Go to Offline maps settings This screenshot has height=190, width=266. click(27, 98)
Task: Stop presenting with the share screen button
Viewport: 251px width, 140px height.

# # #

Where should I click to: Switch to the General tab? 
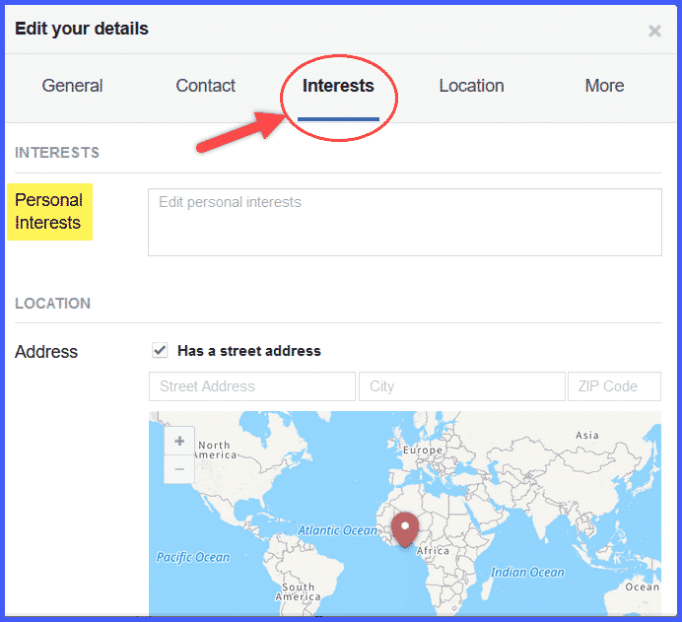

# # #

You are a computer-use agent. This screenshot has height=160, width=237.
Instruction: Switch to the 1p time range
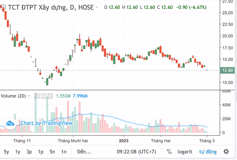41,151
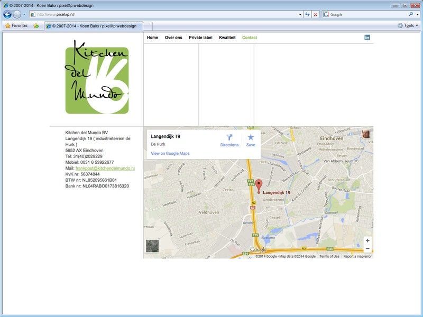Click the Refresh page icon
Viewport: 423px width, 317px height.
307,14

# # #

> **Requirement**: Would you please copy exactly the part of the entries above that begins at the line containing "Task: Stop presenting" and ends at the line containing "Viewport: 251px width, 140px height.", both lines included?

> **Completed exercise**:
Task: Stop presenting with the share screen button
Viewport: 251px width, 140px height.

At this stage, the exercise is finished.